In their book Green to Gold, Daniel Esty and Andrew Winston, identified waste management as a top 10 environmental issue. One of the three core goals that Wal-Mart set in October 2006 was “to create zero waste”, and their 2009 Global Sustainability Report states that they have redirected 57 percent of the waste generated by their stores, Sam’s Club facilities and distribution centers between February 2008 and January 2009. While Interface’s Ray Anderson reports that a cumulative savings of $336 million has been achieved by eliminating waste in their quest for waste-free perfection by 2020.
So let’s look at “Waste”.

Paul Hawken
In The Ecology of Commerce, Paul Hawken writes:
The critical myth is the assumption that we can “clean up” our environment. In other words, we can admit that industry was a little sloppy in the past, while being assured that it can do better in the future. With spit, polish, technology, and enough landfills, we can stop releasing pollutants into the environment. This strategy is often dubbed “end-of-pipe” clean-up. It is an attractive idea because mimics what we do in our own households: put waste into a dab and set it out for the municipality to haul off and worry about. The analogy is not sound. We can transfer our household waste from one small, “artificial” environment to the larger environment, but where then, does the larger environment, the natural world transfer the accumulated mountains of waste?
When I first read those words it occurred to me that the waste industry could be explained as a “3H” business model. We handle waste, we haul waste and we heap it on a pile. Not many people liked the simplicity of it, but it fit.
As Paul Hawken wrote we set our waste outside and it is taken away, the real issue is that their is no “Away”. There is an “other place”, but not an away. I’ve heard it also described as if homeowners and businesses place the waste in a container outside and wait for the “Waste Fairy” to magically make it disappear; full can at night, empty can in the morning.

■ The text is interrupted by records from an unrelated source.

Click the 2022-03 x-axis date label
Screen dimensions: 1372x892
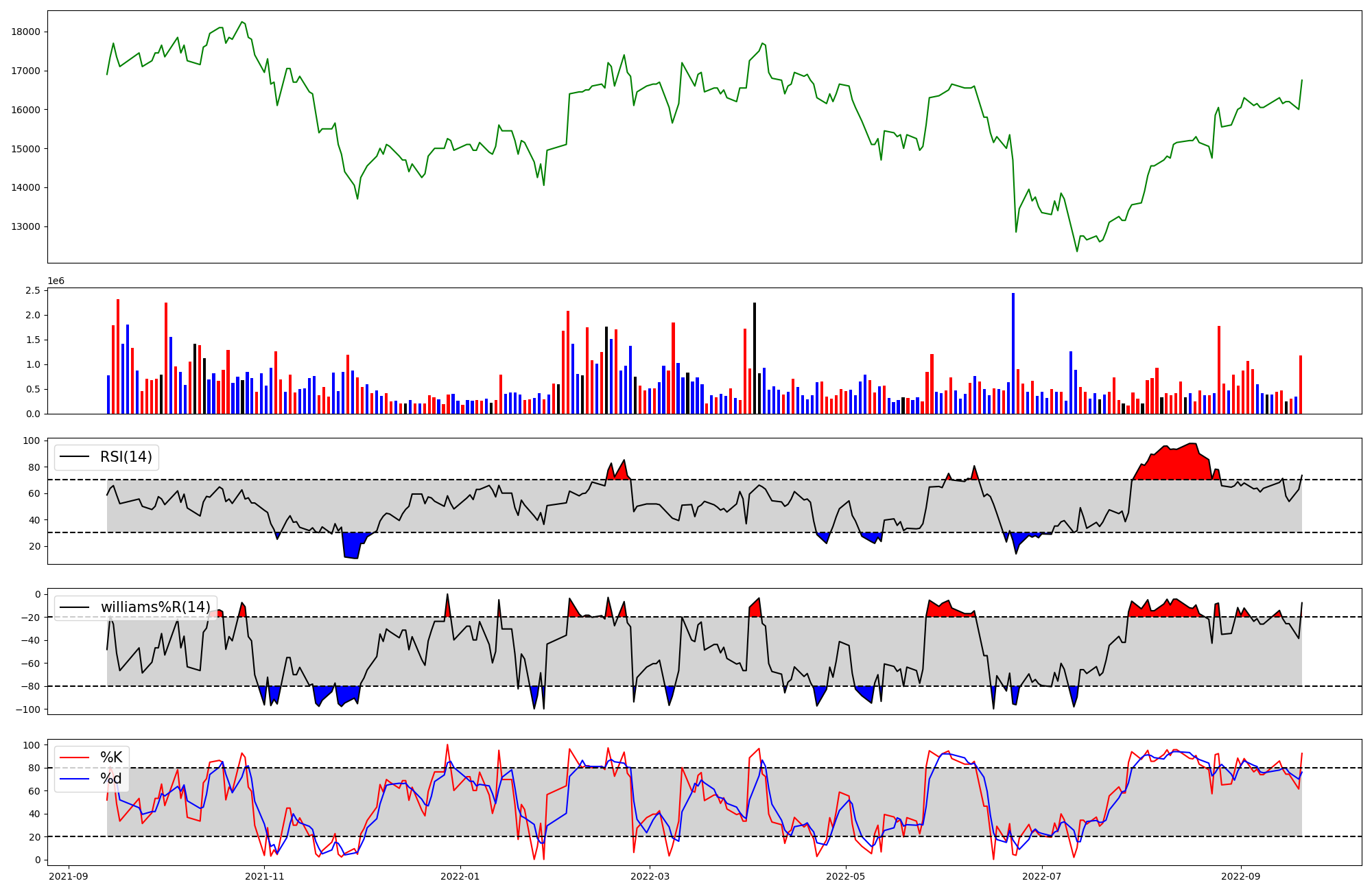click(x=649, y=876)
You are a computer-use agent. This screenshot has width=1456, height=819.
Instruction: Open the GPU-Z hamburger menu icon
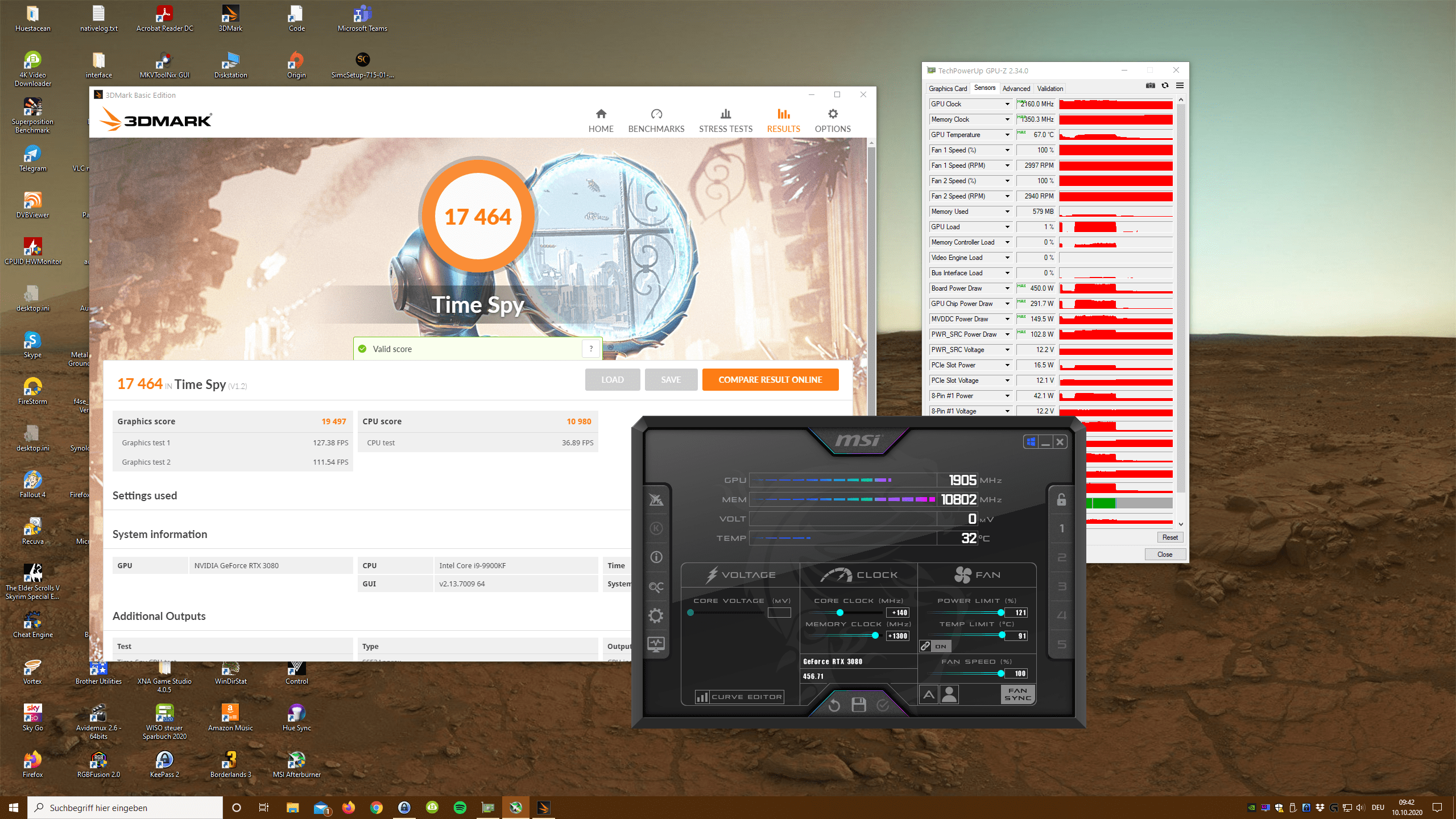pyautogui.click(x=1180, y=86)
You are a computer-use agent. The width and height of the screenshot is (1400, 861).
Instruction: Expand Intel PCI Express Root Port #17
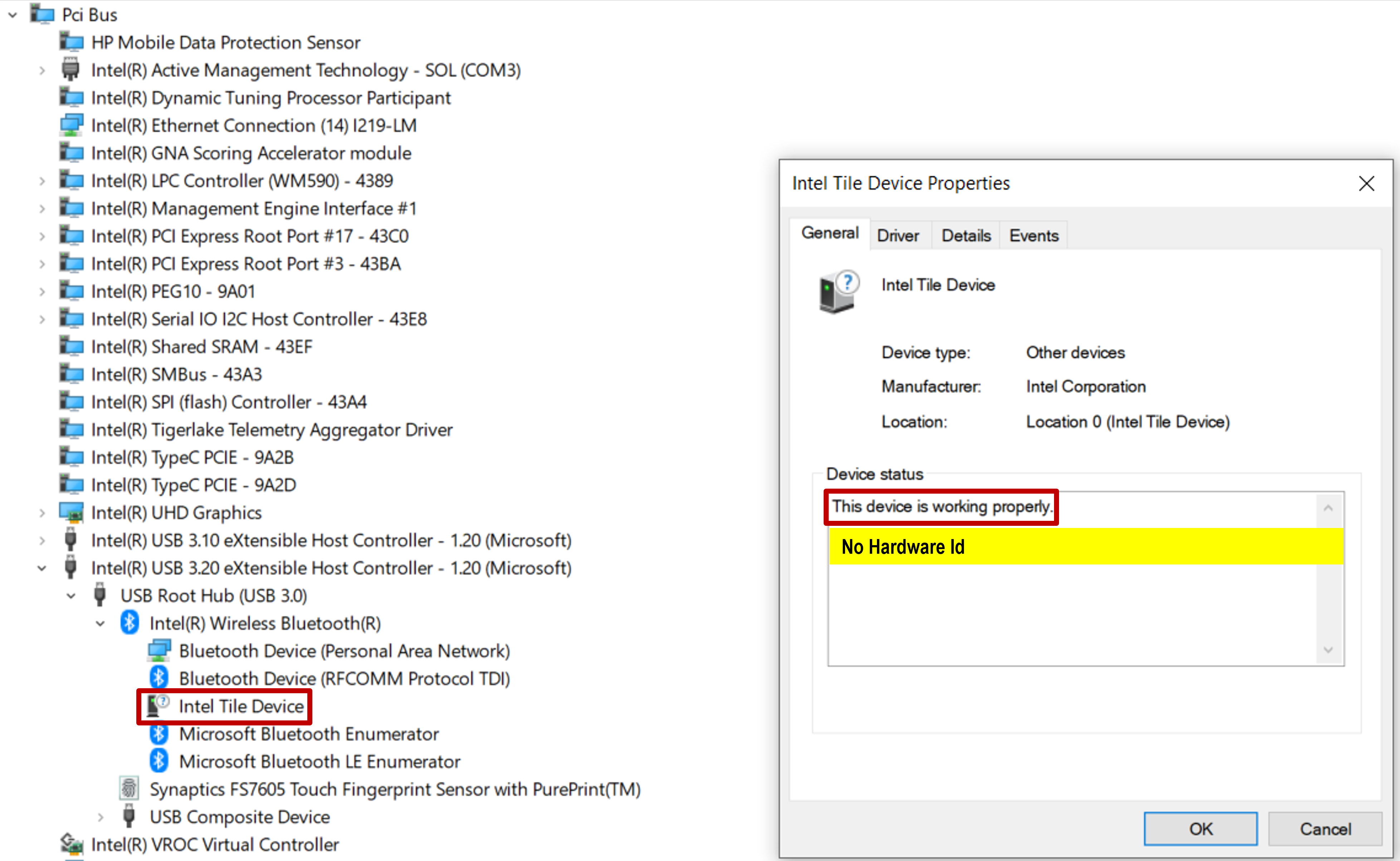click(42, 236)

William McDonough and Michael Braungart wrote in Cradle to Cradle that waste is food, that there is no “away”, that everything is part of a cycle. (Think about nature, if a tree falls or an animal dies in a forest, it decomposes, it’s material, it’s components are used as a food source by other organisms in the forest.) According to Cradle to Cradle, waste is a product of bad design.
Now, this is where it starts getting interesting and moves sustainability into the realm of innovation! Dumpster diving is great to find out what you are throwing away, but the really interesting part of using sustainability as a strategic initiative comes when you start finding ways to create, produce, or transport your product or service “without’ those items you found in your dumpster. If you can find ways to produce the same level, or better, of service offered by your product you just established a strategic advantage. An advantage that you can use in the market place.
Not to mention the low hanging fruit that you can pick up through reducing waste disposal cost.